The flat Susan found was everything she could have hoped for except that the owner, Mr Veron, made her nervous. He had explained to her, when showing her around, that he did not normally accept students as tenants since his previous experiences had taught him that they tended to form unruly groups who caused endless problems for other tenants, and for him. However, if she could assure him that she would not be sharing and would not be holding parties, he was prepared, in this instance, to make an exception.

There had been something off-putting about this declaration, some underlying prejudice that the old man sought to imply; but Susan had been unable to resist the suitability of the top floor flat with its kitchen, bedroom, bathroom and study, self-contained behind a substantial front door that would be, if required, a barrier to intrusions from the outside world. She had put aside all misgivings and signed the lease.

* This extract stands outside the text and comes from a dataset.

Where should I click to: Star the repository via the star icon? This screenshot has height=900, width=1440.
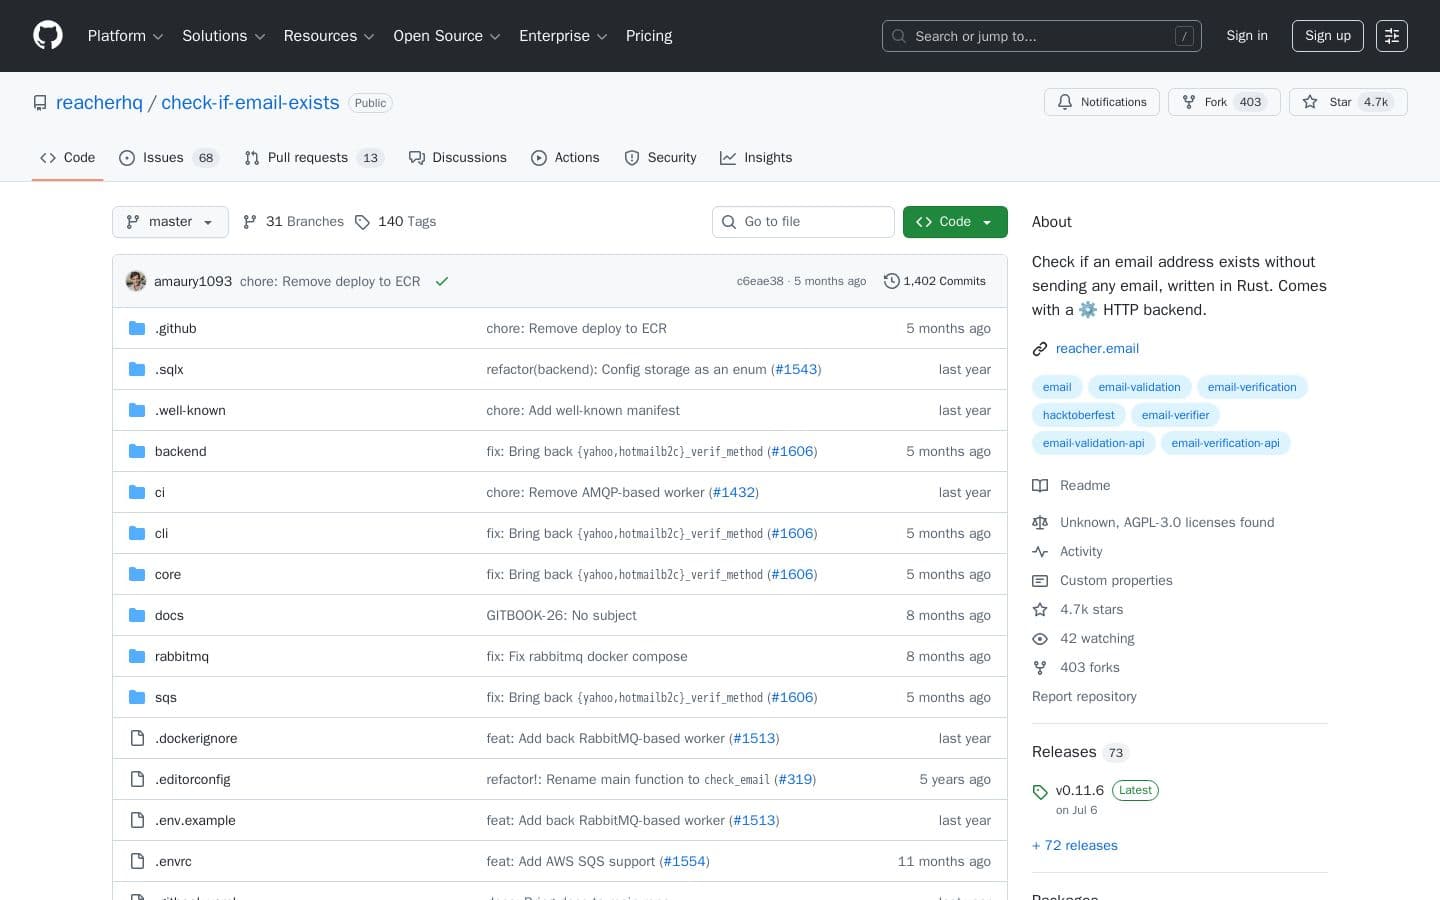coord(1310,102)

Mr Veron lived on the ground floor, and once she had moved in, she saw him only when he called on Sunday afternoons to collect the rent. On his first couple of visits, she still found his manner unsettling. He had a way of throwing out sudden questions in his strange accent – French, she thought, with a hint of Scots – while he counted the cash and entered details in the rent book.

‘What is it that you will study?’

Not looking in her direction.

‘English,’ Susan said.

‘You have favourite writers?’

His tone seemed to Susan more in keeping with interrogation than with polite enquiry.

‘Well. . . I did the Brontë sisters in my last year at school. I liked them, and. . .’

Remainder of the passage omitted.